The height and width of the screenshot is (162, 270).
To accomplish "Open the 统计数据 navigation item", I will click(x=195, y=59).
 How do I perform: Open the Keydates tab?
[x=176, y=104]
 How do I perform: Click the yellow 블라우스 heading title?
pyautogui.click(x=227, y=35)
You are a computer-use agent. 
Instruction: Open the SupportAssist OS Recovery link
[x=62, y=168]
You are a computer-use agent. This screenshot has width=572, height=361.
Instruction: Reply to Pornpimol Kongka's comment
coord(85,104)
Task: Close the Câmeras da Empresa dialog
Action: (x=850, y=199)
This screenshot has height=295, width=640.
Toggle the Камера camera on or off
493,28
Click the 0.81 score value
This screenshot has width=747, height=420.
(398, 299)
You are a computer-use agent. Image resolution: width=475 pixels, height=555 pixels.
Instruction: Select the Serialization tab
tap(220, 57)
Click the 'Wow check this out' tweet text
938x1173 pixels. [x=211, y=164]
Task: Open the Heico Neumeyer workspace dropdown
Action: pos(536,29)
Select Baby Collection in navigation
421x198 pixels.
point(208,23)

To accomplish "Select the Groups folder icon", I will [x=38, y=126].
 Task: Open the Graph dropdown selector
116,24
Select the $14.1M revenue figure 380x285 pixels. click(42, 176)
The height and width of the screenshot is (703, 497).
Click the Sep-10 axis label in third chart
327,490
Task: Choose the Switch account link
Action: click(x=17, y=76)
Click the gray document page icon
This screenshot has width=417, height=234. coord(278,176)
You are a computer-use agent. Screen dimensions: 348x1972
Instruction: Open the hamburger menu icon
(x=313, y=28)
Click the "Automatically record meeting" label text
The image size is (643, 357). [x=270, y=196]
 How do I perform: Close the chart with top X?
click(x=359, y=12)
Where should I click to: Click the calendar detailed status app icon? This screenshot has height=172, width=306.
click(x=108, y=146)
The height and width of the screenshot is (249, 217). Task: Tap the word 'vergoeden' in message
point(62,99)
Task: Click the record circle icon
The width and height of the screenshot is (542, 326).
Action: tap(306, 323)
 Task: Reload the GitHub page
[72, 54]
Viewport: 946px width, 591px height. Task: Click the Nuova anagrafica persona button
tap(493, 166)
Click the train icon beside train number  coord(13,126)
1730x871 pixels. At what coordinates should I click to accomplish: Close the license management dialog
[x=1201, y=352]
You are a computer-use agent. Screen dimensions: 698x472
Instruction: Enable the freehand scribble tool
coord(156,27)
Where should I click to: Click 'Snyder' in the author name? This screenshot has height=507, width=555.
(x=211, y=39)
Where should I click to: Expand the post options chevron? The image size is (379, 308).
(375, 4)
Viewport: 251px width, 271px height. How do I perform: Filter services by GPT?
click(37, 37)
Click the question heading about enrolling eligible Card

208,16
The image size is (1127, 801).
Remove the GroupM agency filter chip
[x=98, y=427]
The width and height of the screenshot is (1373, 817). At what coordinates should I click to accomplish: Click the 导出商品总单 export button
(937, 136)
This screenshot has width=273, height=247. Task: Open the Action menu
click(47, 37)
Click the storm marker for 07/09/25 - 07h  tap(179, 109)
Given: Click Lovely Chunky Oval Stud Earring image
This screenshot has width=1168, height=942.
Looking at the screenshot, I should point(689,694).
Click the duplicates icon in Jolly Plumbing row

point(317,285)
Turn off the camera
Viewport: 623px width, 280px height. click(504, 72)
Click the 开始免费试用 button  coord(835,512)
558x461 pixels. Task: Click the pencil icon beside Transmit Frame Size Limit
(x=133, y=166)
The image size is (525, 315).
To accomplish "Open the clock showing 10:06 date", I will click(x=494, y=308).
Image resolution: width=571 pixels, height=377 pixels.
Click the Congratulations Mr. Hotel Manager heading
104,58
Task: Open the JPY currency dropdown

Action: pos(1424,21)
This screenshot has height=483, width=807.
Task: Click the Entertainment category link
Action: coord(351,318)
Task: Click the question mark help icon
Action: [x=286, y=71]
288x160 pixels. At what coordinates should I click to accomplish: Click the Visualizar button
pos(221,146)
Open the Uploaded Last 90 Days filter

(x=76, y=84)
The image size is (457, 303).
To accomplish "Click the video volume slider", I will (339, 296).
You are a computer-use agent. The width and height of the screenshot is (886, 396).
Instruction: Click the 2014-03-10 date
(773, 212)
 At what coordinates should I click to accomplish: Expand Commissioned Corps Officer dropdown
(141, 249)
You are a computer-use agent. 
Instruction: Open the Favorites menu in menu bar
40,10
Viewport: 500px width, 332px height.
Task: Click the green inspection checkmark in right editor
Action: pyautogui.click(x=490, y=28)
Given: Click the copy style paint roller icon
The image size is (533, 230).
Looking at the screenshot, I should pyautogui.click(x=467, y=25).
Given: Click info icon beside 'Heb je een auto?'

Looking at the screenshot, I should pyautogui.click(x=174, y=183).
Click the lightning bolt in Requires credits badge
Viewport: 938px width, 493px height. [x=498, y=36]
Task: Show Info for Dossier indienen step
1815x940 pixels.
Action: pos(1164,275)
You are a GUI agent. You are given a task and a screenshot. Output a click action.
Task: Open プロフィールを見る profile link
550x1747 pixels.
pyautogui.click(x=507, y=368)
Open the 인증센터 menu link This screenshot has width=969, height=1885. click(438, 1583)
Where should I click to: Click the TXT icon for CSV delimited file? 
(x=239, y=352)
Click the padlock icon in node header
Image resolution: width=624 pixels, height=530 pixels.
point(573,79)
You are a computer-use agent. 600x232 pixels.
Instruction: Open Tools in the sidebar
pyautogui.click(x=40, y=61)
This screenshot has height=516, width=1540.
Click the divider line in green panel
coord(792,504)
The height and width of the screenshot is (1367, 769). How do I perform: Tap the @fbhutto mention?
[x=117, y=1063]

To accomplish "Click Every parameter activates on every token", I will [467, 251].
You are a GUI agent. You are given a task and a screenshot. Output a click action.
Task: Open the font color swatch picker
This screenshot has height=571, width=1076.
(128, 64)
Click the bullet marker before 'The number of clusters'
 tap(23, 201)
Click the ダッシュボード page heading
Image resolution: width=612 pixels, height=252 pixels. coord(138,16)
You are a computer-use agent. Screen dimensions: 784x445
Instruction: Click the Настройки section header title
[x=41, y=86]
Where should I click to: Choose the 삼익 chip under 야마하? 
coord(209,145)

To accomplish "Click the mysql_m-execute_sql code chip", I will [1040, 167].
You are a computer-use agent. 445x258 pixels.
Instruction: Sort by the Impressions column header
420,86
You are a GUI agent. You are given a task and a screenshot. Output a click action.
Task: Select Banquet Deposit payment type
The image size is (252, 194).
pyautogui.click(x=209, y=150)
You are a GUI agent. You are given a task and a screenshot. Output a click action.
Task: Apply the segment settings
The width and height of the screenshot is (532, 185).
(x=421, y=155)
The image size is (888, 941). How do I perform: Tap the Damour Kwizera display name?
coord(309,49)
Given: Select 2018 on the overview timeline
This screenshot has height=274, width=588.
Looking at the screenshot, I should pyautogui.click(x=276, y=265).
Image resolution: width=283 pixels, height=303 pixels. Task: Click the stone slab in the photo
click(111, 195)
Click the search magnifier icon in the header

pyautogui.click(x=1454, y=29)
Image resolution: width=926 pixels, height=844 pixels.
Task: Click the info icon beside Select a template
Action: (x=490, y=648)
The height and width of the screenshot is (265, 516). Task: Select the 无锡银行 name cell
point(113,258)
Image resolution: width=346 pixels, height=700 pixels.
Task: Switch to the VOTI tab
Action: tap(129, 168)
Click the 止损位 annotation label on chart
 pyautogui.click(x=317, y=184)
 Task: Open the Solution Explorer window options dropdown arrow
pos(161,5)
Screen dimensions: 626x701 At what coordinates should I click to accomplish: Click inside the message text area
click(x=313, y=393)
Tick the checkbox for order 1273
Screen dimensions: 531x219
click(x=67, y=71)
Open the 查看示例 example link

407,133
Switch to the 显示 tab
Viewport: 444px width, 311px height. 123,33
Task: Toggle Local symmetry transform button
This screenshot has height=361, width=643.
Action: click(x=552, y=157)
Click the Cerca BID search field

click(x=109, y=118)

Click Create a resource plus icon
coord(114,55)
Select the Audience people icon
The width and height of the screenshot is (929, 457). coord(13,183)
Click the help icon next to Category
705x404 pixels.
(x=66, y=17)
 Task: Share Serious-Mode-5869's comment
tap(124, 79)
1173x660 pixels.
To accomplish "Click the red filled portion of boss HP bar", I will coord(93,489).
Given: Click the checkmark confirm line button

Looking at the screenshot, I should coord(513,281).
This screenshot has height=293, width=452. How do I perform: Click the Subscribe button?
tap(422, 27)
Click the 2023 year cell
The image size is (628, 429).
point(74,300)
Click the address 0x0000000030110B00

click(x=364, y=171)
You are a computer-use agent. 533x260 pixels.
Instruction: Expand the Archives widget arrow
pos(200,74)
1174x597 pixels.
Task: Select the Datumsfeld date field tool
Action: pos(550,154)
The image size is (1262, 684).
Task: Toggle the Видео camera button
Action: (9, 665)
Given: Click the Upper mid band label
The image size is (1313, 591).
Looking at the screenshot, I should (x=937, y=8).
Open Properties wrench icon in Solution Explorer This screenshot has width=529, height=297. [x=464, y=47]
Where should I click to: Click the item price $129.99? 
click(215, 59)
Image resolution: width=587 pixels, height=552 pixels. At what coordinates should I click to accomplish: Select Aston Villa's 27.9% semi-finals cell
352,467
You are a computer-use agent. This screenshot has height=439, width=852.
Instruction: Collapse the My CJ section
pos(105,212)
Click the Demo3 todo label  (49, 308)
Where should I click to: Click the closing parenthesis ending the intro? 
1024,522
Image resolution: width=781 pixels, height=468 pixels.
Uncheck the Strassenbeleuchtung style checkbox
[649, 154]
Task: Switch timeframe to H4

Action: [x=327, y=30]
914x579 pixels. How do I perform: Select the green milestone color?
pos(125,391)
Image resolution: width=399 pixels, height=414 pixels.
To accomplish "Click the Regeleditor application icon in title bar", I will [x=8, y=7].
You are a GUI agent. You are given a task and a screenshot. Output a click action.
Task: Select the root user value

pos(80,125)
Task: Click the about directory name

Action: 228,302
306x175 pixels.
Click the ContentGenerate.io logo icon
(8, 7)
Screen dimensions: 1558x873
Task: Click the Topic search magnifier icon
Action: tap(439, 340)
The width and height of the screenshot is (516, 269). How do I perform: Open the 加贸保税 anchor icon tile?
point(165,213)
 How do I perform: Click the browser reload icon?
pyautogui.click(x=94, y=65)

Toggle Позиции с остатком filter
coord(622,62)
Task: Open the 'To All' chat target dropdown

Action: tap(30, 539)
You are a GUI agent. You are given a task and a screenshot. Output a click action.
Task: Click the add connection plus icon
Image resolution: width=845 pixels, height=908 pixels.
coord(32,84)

****

Instructions for the task
Transcribe exactly, please, the lines from the one with "Click the ContentGenerate.io logo icon" to the last line of the entries above, ends included.

Output of the task
Click the ContentGenerate.io logo icon
(8, 7)
Screen dimensions: 1558x873
Task: Click the Topic search magnifier icon
Action: tap(439, 340)
The width and height of the screenshot is (516, 269). How do I perform: Open the 加贸保税 anchor icon tile?
point(165,213)
 How do I perform: Click the browser reload icon?
pyautogui.click(x=94, y=65)

Toggle Позиции с остатком filter
coord(622,62)
Task: Open the 'To All' chat target dropdown

Action: tap(30, 539)
You are a GUI agent. You are given a task and a screenshot. Output a click action.
Task: Click the add connection plus icon
Image resolution: width=845 pixels, height=908 pixels.
coord(32,84)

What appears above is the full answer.